The positive sins of the spirit are Promethean. The spirit of man proudly
o’er leaps its moral infirmities and claims an unlawful divinity. The negative
sins of man are Dionysian. In them the spirit sharpens all the dark unconscious
impulses of nature and sets them at war with the requirements of virtue.
Therefore what seems to be negative is not purely negative. When we leave
undone the things we ought to have done we are busy doing those things
which we ought not to have done. We are prevented from virtue by slavery
to passions which exert a more cruel mastery than the inertia of nature.
The cruelty of peasant life in Russia, as depicted by both Tolstoi and
Maxim Gorki, is not merely the consequence of peasant sloth and ignorance.

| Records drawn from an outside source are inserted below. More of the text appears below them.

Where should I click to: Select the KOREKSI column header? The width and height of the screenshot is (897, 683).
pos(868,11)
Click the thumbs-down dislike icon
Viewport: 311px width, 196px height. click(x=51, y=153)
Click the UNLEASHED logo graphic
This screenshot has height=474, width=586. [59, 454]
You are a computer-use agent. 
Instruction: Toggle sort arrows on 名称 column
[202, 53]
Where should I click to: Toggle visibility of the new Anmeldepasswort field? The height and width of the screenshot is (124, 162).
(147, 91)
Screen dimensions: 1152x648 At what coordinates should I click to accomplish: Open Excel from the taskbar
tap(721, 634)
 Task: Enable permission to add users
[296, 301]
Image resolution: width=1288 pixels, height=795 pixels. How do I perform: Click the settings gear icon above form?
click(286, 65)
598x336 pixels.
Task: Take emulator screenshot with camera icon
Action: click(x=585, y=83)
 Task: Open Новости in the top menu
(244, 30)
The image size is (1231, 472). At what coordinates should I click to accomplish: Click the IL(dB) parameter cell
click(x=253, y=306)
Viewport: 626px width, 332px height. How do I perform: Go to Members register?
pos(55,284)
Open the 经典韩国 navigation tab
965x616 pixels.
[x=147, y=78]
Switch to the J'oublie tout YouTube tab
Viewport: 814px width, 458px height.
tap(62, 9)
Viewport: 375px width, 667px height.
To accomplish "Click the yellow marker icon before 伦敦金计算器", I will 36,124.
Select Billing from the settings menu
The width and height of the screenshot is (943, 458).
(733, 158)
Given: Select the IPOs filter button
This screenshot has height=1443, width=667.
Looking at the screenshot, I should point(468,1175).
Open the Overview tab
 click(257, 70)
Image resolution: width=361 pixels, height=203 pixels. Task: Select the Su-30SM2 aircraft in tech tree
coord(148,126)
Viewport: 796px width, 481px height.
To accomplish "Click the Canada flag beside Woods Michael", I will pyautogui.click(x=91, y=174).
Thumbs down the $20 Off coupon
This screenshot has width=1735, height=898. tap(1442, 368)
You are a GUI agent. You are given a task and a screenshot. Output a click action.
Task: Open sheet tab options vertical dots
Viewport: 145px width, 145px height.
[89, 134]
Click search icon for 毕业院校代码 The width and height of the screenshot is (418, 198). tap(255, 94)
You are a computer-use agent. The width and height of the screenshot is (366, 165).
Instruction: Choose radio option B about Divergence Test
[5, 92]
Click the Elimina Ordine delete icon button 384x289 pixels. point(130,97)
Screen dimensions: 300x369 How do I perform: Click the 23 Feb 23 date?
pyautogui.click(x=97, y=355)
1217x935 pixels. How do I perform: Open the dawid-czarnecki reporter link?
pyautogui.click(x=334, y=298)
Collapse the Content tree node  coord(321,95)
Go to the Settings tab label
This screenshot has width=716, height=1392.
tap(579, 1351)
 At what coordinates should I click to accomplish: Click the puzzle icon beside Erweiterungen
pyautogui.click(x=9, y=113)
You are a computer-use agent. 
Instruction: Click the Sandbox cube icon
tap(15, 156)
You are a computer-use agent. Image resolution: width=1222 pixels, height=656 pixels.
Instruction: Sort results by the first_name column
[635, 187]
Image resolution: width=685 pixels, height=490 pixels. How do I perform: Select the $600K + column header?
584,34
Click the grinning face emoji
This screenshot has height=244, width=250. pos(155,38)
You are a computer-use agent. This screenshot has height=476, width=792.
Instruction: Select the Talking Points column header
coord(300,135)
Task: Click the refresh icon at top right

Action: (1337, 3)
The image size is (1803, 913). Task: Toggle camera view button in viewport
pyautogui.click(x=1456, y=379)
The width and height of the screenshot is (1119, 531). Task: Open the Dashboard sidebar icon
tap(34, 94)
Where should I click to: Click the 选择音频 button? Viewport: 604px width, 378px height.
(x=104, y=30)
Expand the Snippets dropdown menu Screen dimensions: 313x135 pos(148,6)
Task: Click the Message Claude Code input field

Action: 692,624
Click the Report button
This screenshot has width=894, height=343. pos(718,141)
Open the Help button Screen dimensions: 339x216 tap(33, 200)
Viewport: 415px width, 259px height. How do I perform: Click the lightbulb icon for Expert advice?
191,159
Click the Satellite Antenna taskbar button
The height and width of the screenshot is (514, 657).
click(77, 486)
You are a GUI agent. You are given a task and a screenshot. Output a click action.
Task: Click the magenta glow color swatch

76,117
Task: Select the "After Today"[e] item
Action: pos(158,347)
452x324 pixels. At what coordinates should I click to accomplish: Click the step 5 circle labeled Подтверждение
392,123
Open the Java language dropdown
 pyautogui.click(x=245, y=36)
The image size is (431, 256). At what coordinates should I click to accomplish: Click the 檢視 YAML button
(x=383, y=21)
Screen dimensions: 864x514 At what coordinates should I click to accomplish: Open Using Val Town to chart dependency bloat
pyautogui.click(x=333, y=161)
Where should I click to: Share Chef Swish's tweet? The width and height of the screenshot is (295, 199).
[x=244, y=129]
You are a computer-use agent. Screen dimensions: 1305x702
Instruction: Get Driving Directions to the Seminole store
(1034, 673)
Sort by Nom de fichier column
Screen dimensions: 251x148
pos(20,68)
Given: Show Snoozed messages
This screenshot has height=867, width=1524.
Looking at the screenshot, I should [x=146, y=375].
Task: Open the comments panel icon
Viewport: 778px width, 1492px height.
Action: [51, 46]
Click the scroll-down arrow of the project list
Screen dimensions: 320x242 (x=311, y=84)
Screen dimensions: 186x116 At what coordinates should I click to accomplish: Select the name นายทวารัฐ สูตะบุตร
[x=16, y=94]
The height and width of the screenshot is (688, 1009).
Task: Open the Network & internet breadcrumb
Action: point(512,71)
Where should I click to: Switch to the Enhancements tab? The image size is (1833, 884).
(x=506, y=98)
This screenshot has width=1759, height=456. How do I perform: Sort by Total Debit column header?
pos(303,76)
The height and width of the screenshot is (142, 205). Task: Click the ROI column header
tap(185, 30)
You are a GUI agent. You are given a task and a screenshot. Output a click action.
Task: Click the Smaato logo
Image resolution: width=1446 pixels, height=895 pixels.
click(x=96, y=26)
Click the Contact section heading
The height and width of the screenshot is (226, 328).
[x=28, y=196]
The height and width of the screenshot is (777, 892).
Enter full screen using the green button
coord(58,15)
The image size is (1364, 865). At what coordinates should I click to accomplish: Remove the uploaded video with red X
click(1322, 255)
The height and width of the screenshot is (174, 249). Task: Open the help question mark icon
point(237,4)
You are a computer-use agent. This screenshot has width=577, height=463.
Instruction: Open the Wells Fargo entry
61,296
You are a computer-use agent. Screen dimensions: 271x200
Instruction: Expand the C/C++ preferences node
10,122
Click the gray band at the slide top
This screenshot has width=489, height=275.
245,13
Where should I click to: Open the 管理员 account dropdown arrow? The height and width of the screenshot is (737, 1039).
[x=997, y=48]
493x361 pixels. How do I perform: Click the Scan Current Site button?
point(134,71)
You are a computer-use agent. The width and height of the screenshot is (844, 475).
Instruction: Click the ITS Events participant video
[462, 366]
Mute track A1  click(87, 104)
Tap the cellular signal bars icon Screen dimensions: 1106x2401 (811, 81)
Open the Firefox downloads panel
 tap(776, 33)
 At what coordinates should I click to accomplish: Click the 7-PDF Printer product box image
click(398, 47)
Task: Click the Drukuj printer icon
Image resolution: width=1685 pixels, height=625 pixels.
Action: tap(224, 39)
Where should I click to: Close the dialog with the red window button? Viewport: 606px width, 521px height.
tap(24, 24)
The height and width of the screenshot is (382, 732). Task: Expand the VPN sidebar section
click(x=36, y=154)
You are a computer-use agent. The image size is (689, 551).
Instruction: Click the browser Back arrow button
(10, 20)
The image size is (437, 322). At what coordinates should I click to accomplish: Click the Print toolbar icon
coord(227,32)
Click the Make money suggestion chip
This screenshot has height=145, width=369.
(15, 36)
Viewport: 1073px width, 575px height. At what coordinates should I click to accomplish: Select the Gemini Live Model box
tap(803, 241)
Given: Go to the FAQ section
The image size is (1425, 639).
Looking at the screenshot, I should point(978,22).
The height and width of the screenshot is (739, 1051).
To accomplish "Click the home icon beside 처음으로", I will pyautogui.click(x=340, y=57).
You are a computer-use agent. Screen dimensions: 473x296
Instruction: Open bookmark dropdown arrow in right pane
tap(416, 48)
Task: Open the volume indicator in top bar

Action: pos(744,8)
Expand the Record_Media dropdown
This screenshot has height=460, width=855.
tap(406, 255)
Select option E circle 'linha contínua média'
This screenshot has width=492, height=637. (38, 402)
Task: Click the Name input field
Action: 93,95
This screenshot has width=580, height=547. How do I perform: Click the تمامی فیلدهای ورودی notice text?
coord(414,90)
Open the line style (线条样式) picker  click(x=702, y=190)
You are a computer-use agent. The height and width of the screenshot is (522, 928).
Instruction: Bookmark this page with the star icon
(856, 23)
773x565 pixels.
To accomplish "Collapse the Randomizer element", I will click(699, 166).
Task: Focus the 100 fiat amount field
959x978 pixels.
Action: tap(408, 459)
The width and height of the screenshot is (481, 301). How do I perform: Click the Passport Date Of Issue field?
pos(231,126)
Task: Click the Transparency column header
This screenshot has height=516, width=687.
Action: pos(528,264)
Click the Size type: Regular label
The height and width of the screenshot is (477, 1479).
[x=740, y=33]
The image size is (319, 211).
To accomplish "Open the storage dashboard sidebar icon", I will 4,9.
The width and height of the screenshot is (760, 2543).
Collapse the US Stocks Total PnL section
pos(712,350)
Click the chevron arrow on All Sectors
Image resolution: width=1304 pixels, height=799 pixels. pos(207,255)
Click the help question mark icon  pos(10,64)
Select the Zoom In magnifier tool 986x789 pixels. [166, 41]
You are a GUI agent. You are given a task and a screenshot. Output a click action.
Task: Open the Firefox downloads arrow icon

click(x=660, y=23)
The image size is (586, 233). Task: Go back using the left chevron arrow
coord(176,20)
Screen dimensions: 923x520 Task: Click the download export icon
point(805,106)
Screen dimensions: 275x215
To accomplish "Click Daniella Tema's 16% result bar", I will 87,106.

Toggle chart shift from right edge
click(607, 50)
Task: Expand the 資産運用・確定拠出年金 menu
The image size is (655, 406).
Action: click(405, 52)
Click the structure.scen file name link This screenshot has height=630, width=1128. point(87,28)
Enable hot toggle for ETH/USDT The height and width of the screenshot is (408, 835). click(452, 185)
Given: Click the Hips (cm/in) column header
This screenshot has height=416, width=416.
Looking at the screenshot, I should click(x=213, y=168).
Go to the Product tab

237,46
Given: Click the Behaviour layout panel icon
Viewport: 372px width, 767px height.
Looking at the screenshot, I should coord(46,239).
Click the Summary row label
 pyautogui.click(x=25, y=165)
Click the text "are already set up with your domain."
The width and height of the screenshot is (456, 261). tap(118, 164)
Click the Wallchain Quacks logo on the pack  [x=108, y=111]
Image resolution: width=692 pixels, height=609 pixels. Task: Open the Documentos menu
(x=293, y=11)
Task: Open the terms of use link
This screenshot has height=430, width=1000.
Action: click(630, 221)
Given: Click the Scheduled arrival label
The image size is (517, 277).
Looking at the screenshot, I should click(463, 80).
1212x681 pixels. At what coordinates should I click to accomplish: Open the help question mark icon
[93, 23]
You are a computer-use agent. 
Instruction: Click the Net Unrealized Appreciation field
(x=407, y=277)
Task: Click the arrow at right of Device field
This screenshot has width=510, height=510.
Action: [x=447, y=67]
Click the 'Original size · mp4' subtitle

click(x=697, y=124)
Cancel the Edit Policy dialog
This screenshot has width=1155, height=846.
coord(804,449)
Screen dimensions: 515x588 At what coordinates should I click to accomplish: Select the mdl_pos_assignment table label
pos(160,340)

There is consequently no solution for the problem of life on the purely
moral level. If there is no assurance of a divine mercy which not only
creates but re-creates in the wake of human destruction, the human enterprise
remains purely tragic. This is the justification for the supramoral not
in all profound Christian thought, offensive as this note may be to all
simple moralists who never measure the heights and depths of life but arrange
their neat systems of morality on the superficial surface of conscious
behaviour.
IV
It is not easy to harmonise the two elements in the Christian religion
which do justice to the two facets of human experience, the moral and the
supramoral. The Pauline doctrine of justification by faith declares that
those who live by faith are declared righteous by the grace of God even
though they are not righteous by their own achievements. This justification
does not absolve man of his moral obligations. God forbid, that we "should
sin in order that grace may abound." On the contrary, the grace of forgiveness
is vouchsafed only to those who have consciously made the will of God their
law of life. In this sense the tension between law and grace is resolved
in the life of the individual.
We can hardly claim, however, that the mystery of their relation to
each other is finally cleared for us. The mystery is that on the one hand
duty is demanded of us as if duty not done will never be done. On the other
hand faith declares that man would be undone if God could not complete
what we have left incomplete and purify what we have corrupted. The cross
is the perfect revelation of both of these truths. In it the sin against
man is revealed as the sin against God, as something more than a casual
imperfection. Yet in it the merciful purpose of God, to take human evil
into himself and smother it there, is also declared. But even in the cross
the relation of law and mercy remains a mystery. We do not know in what
sense the evil which we do has eternal significance if we also believe
that God overcomes evil. Here Christian truth transcends human wisdom and
speaks to us as the foolishness of God which is wiser than the wisdom of
men. Yet we are able to accept this foolishness as wisdom if we have probed
deeply enough into life to discredit the little systems of wisdom which
have pretended to exhaust its mysteries.
Love is both the fulfilment and the negation of law. Forgiveness is
the highest justice and the end of justice. The judge of the Parable of
the Last Judgment is inexorable. He consigns men to hell for the evil they
have done. The householder of the Parable of the Vineyard specifically
rejects the calculations of justice. This judge and this householder are
both symbols of God, of the God who is at once judge and redeemer.